How Slayer’s Controversial ‘Angel of Death’ Changed Thrash Band Forever

One of the most important albums in thrash metal history, 1986’s Reign in Blood was the record that propelled Slayer into the big time, while throwing down a spiked gauntlet for all contemporary and future thrash practitioners. Released 30 years ago today, the Rick Rubin–produced LP packed an hour’s worth of ferocious riffage into just 28 minutes and 58 seconds.
Reign in Blood was also mired in controversy even before it hit the streets, thanks to the presence of its brutal opening track, “Angel of Death.” Penned by Slayer guitarist Jeff Hanneman, the song – about the medical experiments conducted by infamous Nazi physician Josef Mengele on prisoners at the Auschwitz concentration camp – caused Columbia Records to nix the record’s scheduled April 1986 release.
Columbia, the distributor for Rubin’s Def Jam imprint, was already put off by the album’s lurid cover art, a Hieronymus Bosch–like tableau that featured demons sporting erections and Pope mitres; but the lyrics of “Angel of Death,” which opened with the lines, “Auschwitz, the meaning of pain/The way that I want you to die” were the final straw. “My shareholders are all Jewish!” exclaimed label president Walter Yetnikoff, who envisioned a massive outcry over the song, and insisted that it be removed from the record.
“All of a sudden, the record company doesn’t want to release the album because of this song,” Slayer bassist and vocalist Tom Araya recalled in a 2012 interview with Teamrock.com. “When Jeff brought in the song, we thought, ‘Wow, that’s really cool – [Mengele] was the guy that did all those crazy, terrible things.’ Then all of a sudden we discovered that people had a problem with that. We were, like, ‘Fuuuuck. …'”

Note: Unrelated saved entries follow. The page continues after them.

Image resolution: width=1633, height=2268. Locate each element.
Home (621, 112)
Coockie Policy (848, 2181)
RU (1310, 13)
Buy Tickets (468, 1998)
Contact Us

When Rubin refused to remove the song, Columbia simply washed their hands of the whole thing, allowing Rubin to take the album to Geffen Records. But Yetnikoff hadn’t been wrong to be concerned – when Reign in Blood was finally released in October via Geffen, many listeners and reviewers immediately interpreted “Angel of Death” as pro-Nazi.
“Yeah, ‘Slayer are Nazis, fascists, communists’ – all that fun shit,” Slayer guitarist Kerry King told Decibel in 2006. “And of course we got the most flak for it in Germany. I was always like, ‘Read the lyrics and tell me what’s offensive about it. Can you see it as a documentary, or do you think Slayer’s preaching fucking World War II?'”
Hanneman, who died in 2013 of alcohol-related cirrhosis of the liver, always denied that “Angel of Death” contained any pro-Nazi content. “I feel you should be able to write about whatever you want,” he told The Guardian in 1987. “‘Angel of Death’ is like a history lesson. … I’d read a lot about the Third Reich and was absolutely fascinated by the extremity of it all, the way Hitler had been able to hypnotize a nation and do whatever he wanted, a situation where Mengele could evolve from being a doctor to being a butcher.”
Now considered a thrash classic, “Angel of Death” made its live debut on Halloween 1986, during the band’s second encore at the Moore Theatre in Seattle. The song has served as Slayer’s set-closer since 1988 – the same year that Public Enemy sampled its half-time riff for “She Watch Channel Zero” – and has appeared on the soundtrack of films ranging from Jackass: The Movie to the 2005 Iraq War documentary Soundtrack to War.
Still, the darkness of the song’s lyrics – and the dispassionately vivid way that they’re delivered – continue to make “Angel of Death” the subject of controversy, even 30 years after its release.
“I know why people misinterpret it,” Hanneman told KNAC.com in 2004. “It’s because they get this knee-jerk reaction to it. … There’s nothing I put in the lyrics that says necessarily [Mengele] was a bad man, because to me – well, isn’t that obvious? I shouldn’t have to tell you that.”